Wij hebben ons voorgesteld de samenstelling eener commissie, die zal onderzoeken in hoever ons lager, middelbaar en gymnasiaal onderwijs aan de zooeven zeer in 't kort aangegeven eischen voldoet en daarin te kort schiet. Kennisneming van de schoolboeken enz, is daarvoor noodzakelijk. Ook zal mondeling en schriftelijk overleg met school autoriteiten wenschelijk blijken. De Oommissie zal daarna haar meening kunnen vormen en de middelen tot verbetering moeten aangeven.

De bedoeling is dat één subcommissie zal werkzaam zijn voor het lager onderwijs, en één voor het middelbaar en gymnasiaal onderwijs.

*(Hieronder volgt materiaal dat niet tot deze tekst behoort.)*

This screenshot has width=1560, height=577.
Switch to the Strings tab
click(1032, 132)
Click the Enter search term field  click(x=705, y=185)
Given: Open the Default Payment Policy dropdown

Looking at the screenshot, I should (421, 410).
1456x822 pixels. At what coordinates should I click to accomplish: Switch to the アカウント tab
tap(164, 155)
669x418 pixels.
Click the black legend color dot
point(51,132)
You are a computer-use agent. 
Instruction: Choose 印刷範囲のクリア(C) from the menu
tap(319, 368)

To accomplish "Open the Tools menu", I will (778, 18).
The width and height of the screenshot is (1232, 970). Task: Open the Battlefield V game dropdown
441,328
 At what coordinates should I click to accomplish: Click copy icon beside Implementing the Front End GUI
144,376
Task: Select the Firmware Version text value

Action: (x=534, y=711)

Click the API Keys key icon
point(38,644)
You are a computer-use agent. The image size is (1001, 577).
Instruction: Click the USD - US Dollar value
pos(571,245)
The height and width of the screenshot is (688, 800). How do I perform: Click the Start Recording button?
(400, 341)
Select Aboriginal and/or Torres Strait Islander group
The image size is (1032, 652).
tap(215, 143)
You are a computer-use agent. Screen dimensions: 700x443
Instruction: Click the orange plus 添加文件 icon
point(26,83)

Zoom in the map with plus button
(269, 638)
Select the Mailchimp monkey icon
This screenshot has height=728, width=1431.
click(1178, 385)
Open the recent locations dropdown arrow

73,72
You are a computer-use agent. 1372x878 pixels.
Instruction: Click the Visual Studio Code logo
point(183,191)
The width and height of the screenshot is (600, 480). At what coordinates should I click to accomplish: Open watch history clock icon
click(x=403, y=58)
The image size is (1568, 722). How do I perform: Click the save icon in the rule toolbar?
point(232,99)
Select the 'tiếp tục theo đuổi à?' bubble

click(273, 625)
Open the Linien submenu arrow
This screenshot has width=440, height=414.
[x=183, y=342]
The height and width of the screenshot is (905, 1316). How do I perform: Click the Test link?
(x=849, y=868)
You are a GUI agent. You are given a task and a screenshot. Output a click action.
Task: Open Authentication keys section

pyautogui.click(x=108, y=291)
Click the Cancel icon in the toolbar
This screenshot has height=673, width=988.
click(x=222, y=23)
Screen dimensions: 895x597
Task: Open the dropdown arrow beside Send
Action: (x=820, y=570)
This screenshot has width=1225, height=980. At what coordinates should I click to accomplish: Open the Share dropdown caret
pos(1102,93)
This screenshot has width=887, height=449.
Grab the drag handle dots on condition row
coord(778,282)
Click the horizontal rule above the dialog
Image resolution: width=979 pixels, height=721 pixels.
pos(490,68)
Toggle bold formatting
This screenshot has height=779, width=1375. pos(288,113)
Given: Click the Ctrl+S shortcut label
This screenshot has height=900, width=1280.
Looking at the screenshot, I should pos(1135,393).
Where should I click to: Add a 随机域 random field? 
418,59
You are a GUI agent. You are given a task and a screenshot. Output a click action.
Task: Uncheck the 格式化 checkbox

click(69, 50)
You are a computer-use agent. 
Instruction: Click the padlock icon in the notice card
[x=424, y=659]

Aangezien de samenstelling van laatstgenoemde commissie belangrijke vertraging ondervond, heeft deze samenkomst om de geheele commissie te constitueeren, lang op zich laten wachten, hetgeen ik zeer betreur. Wij hebben mitsdien moeten besluiten nu maar te beginnen met de commissie voor het lager onderwijs. De heer Pattist heeft zich bereid verklaard het voorzitterschap dezer sub-commissie op zich te nemen. Ik verheug mij daarin zeer. De leiding is daardoor in vertrouwde handen.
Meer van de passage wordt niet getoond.